Saturday, April 28, 2012

Sleeping On Air

                             Sleeping on air

                My first sleeping pad was a blue foam pad that was bulky yet thin and never thought of any other option.  You sleep on the ground and felt the rocks or your hip compressing the foam until you found the hard unforgiving ground.  Since then things have changed.  The original Thermarest was mind blowing,  you mean it is a sleeping pad that self inflates while I do camp chores and is comfortable to sleep on?  I'm sold.  I was able to stuff it in my large backpack vertically so as to protect it from Arizona bushes like cat claw.  My tattered blue foam pad proves that the Arizona shrubbery is not forgiving of things left outside the confines of my pack.  I then, one year,  purchased the next step,  it was a present for my wife.  A sleeping mattress that was still full length and had half the bulk.  The price to pay was a pad that was not as thick.  The next step for them was to further decrease the weight and bulk.  The options were to move to a thinner shorter pad like a 3/4 length or half length.  Now with more competition with companies like Big Agnes and others, the advances in sleeping pads continue.  Sleeping pads now have dropped the self inflating to save on weight and now have insulation ratings.  The Neo Air full length pad now is under a pound, has an R value of 2.5, and is now small enough to fit in my old small pillow stuff sack.  But fully inflated at 2" is thicker than the original thermarest.

                  After a long day of hiking and swimming through clear creek Scott one of the guys on the trip asked me what my criteria for a camp site was.  We were all exhausted and ready to stop and setup camp to rest.  We spent a night on a rocky yet some what flat screed of rocks that was a better option than the boulders,  The next year I took a Hammock and had a hard time finding enough trees in a group for everyone  to use for a night of sleep, but sandy beaches were every where.  With hammocks being as light and comfortable as they are and sleeping pads as light, small, and thick as they are, my criteria for a campsite is broadening.  I can sleep on uneven terrain in the hammock or find a nice flat spot for my sleeping pad. 

Saturday, April 7, 2012

Merino Wool

Merino wool

If you know me you knew this blog post was coming, Merino Wool. Spring and summer are not the seasons to pack your wool away in a box or leave it hanging up in the closet on your next camping trip. Merino wool is an amazing material. Like everything it has its pros and cons. On a summer backpacking trip in a slot canyon brought together some chilly situations. I was wearing a cotton shirt, we nicknamed a tomb of death, my dad wore a synthetic shirt you could smell a 100 yards out, (sorry dad) and my friend Jim had a Merino wool shirt. I was freezing cold as we were in and out of cold pools of water with no sun reaching the bottom of the canyon. I was freezing cold in my cotton shirt, it was like wearing a swamp cooler in the shade while trying to fight the cold off. This was the first time I had heard of Merino wool. I was shocked at how lightweight it was, it looked like a normal shirt you would wear on a summer day. Here are some of the advantages you get with Merino wool.
The merino’s fleece is built for extremes, it is breathable in summer, insulating in winter, yet soft and light. In New Zealand the merino sheep live in warm to hot summers and very cold winters.
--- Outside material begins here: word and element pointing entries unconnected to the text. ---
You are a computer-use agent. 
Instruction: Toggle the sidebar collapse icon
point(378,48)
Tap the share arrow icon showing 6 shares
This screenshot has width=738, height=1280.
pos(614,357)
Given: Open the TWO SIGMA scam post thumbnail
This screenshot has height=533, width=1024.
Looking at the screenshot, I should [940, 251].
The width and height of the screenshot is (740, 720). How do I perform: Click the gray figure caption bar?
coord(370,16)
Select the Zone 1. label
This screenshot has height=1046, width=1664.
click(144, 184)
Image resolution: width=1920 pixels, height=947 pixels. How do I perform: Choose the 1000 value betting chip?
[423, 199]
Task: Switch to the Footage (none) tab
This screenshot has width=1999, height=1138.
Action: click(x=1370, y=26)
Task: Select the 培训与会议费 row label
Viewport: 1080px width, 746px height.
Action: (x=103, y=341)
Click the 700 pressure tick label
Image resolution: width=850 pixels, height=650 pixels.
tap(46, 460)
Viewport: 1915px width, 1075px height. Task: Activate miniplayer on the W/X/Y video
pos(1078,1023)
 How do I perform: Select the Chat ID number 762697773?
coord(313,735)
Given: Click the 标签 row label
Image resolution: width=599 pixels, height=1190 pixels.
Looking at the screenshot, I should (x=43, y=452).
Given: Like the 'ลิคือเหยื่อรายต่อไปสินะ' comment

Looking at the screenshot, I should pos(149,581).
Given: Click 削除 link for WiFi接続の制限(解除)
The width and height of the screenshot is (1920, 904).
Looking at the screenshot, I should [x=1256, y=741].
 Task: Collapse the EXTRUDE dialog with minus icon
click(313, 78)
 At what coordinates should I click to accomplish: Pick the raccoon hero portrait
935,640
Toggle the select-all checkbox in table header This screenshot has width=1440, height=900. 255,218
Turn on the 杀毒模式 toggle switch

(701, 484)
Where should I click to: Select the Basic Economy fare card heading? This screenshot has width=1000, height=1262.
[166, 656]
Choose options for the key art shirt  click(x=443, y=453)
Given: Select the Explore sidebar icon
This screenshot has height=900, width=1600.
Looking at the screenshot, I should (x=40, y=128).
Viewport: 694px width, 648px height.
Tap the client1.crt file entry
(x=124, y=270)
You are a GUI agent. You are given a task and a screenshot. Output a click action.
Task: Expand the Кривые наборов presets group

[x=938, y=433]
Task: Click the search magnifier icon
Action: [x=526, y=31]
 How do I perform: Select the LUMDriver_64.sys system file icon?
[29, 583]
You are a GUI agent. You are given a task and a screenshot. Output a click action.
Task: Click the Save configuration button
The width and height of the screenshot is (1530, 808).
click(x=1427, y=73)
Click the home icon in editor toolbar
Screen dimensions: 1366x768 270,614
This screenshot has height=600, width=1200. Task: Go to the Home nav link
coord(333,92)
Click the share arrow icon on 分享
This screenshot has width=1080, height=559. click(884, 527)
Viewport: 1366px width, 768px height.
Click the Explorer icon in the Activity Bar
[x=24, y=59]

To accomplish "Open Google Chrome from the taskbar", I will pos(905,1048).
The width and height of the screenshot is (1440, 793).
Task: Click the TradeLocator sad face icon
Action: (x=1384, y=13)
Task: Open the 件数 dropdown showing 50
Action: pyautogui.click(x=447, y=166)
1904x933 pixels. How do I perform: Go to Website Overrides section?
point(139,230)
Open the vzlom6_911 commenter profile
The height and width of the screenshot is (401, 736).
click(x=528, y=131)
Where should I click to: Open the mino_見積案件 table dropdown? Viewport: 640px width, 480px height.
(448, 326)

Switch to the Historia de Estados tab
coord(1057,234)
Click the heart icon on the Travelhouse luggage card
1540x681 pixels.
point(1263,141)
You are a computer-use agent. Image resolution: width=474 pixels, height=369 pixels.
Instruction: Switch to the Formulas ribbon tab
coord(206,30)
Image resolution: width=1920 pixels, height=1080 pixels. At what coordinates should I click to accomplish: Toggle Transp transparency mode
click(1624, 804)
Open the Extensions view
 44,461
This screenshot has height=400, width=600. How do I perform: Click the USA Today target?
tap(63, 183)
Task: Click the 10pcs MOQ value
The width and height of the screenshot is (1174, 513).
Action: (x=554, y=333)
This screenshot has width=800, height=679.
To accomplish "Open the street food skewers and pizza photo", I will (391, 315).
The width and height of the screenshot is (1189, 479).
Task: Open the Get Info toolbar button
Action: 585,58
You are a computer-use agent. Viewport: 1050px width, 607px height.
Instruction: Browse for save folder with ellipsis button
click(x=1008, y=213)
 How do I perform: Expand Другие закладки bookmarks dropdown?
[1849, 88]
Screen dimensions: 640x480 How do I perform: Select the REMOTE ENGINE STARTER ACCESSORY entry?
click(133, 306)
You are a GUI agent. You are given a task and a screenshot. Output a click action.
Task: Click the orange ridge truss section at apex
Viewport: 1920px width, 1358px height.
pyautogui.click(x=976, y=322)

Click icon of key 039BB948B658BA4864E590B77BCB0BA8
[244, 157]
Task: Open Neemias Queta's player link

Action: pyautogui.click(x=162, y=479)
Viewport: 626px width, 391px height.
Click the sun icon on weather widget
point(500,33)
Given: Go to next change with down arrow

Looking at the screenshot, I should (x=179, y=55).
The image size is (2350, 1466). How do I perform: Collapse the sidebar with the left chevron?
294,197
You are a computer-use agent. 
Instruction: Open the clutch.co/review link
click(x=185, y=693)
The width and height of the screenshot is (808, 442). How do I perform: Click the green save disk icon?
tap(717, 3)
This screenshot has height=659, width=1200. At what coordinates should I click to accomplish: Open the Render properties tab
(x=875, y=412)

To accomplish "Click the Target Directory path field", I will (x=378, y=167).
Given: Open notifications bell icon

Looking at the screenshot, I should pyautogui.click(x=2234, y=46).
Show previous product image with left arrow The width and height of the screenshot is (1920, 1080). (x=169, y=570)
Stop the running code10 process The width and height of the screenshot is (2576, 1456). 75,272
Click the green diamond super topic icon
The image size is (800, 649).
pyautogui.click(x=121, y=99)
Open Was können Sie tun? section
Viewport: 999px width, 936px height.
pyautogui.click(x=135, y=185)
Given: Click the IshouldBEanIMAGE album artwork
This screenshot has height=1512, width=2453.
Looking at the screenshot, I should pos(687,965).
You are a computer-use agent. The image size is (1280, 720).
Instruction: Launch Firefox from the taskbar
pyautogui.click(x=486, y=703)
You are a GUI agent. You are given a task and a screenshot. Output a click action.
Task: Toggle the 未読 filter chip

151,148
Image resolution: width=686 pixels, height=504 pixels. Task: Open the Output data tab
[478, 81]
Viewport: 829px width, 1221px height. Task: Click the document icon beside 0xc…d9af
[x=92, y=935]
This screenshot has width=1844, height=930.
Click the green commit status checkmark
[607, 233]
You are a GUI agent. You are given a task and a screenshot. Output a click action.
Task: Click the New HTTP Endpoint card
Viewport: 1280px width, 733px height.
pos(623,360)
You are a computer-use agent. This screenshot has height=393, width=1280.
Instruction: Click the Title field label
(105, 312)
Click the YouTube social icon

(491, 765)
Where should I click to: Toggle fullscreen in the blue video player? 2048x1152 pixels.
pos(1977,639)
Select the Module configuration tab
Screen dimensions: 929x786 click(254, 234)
In summer, the merino’s thin, light, super-breathable coat keeps him cool in temperatures that hit 95 °F
In winter, he grows an extra layer of wool over his base coat as protection against temperatures that plummet to -4 °F

The merino's wool is well designed for the wide range of temperatures they live through.

It is also not the typical wool you are thinking of as itchy. It measures between 17 and 19 microns and is flexible, that to say it is soft and not itchy. Merino wool is very breathable and and dries quickly, not quite as quick as a synthetic but quick non the less. It will keep some of its thermal properties even when wet, unlike the cotton shirt I was wearing. The other benefit I like and those hiking with me is it does not retain much smell. I took a three day backpacking trip in the summer and wore only one shirt. I tossed it to my wife (nick name, super nose), after taking it off the first time and she claimed it did not smell bad at all. I have heard claims of people not washing them until they have worn them over 90 days, I don't think I will go that far, but not hording that smell like a synthetic does is a plus. The biggest drawback it has is cost. For a T shirt, the price can range from $50 dollars to $150. Over all I have to say I am very pleased with my Icebreaker Merino wool clothing. I try to take the best care of it as I can and save them for my backpacking trips. My advise is take time to build up the layer system, they work well when you use them together in a layer system as temps drop into the night.